[Start of section]

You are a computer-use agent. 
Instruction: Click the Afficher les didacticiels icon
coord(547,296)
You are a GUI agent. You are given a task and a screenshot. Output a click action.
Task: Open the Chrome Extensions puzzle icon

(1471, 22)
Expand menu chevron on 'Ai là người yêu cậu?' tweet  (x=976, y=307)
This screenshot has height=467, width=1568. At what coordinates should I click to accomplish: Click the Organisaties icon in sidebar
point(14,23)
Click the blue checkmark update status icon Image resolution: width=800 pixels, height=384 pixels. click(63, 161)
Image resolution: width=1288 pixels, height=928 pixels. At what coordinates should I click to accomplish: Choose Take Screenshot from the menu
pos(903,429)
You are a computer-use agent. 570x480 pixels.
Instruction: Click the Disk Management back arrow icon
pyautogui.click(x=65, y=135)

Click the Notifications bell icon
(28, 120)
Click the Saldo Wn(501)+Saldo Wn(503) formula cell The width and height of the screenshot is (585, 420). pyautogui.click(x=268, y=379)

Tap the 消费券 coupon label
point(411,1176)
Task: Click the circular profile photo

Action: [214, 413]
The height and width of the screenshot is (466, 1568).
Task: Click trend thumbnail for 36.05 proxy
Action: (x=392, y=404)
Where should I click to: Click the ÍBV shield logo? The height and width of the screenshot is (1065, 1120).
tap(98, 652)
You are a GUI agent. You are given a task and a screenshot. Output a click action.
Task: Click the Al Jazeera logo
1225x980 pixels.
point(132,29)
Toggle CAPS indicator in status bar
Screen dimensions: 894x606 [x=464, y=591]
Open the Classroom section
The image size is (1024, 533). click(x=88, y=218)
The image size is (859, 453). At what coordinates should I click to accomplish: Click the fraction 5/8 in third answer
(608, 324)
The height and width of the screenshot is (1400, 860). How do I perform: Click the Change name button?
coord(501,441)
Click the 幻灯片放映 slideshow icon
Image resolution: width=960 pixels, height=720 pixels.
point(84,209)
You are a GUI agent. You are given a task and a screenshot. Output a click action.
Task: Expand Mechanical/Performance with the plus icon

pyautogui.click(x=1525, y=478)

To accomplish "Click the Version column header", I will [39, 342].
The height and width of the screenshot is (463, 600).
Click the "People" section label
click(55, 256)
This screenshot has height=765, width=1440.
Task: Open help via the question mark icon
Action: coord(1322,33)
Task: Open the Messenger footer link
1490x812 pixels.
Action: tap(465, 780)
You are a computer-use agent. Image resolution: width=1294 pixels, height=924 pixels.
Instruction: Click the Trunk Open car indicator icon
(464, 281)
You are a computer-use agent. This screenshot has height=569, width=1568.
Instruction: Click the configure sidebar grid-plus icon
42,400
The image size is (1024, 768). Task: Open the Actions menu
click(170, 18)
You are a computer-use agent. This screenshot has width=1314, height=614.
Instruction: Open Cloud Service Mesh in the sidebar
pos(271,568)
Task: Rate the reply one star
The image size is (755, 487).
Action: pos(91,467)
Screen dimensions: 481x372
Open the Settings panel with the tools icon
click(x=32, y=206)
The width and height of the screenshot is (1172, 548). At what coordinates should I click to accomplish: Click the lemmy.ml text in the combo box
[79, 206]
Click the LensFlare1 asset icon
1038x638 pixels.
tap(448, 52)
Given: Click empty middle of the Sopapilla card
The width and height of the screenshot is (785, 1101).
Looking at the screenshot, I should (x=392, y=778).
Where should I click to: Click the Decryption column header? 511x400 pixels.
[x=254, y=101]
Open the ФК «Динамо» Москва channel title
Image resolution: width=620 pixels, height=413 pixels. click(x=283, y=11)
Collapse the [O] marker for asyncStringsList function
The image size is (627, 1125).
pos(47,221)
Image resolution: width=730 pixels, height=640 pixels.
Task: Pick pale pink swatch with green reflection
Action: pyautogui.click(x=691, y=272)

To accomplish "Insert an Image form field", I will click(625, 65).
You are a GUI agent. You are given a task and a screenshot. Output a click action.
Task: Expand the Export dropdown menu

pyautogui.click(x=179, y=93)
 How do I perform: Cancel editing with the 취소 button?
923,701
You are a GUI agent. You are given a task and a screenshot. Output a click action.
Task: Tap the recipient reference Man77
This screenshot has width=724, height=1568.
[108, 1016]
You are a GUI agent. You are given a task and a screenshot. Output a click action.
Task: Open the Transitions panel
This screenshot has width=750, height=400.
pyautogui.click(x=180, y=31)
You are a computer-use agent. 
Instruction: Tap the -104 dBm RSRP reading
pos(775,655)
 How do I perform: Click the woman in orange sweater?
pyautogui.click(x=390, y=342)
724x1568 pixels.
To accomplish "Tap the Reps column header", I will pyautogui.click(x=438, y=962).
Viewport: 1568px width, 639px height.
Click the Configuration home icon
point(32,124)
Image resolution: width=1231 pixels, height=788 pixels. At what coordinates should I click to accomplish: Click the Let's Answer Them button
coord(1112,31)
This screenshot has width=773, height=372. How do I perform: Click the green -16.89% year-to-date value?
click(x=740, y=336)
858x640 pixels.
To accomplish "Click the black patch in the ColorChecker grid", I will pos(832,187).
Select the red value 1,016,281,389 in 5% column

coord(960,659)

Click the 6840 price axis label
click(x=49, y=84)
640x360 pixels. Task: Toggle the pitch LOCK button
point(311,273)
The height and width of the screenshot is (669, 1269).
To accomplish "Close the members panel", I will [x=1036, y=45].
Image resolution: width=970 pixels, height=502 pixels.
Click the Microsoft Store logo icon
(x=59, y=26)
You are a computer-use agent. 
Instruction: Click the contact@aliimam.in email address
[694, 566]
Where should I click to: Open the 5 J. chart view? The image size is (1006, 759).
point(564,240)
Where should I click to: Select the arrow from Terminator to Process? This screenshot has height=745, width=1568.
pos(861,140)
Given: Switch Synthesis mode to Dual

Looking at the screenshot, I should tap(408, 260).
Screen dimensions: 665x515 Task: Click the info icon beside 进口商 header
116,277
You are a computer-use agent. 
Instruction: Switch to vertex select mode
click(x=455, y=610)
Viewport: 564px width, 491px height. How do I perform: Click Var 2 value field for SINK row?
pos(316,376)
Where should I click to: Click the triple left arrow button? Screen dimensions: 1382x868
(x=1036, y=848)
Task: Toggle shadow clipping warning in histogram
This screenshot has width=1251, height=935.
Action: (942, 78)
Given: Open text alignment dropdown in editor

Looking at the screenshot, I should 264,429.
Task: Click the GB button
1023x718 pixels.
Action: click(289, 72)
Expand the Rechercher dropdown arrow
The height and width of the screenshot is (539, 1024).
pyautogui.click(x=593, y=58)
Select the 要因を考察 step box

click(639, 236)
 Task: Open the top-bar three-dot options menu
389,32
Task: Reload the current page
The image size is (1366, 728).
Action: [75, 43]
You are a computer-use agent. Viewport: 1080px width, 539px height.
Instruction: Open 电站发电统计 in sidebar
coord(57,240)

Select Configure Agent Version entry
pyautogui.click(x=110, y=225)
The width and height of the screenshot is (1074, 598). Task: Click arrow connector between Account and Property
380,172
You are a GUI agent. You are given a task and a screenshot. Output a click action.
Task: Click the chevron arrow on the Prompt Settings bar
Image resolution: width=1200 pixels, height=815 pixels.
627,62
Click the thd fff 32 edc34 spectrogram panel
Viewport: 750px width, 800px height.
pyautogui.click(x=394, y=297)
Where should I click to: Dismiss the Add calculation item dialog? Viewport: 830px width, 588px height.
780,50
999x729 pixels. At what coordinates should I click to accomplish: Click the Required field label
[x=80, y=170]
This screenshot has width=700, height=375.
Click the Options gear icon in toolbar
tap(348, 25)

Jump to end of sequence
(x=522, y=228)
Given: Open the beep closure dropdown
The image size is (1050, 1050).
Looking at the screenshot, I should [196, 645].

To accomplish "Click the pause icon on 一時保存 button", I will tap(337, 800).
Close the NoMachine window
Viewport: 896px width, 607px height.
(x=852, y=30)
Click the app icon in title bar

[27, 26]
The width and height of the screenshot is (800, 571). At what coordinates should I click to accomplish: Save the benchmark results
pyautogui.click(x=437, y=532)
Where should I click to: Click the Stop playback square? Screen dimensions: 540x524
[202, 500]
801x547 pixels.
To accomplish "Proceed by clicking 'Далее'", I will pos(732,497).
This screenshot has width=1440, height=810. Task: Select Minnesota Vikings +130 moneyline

[End of section]

- TASK -
In the entries above, find every line holding the word "chevron" and copy it out.

- RESPONSE AREA -
Expand menu chevron on 'Ai là người yêu cậu?' tweet  (x=976, y=307)
Task: Click the chevron arrow on the Prompt Settings bar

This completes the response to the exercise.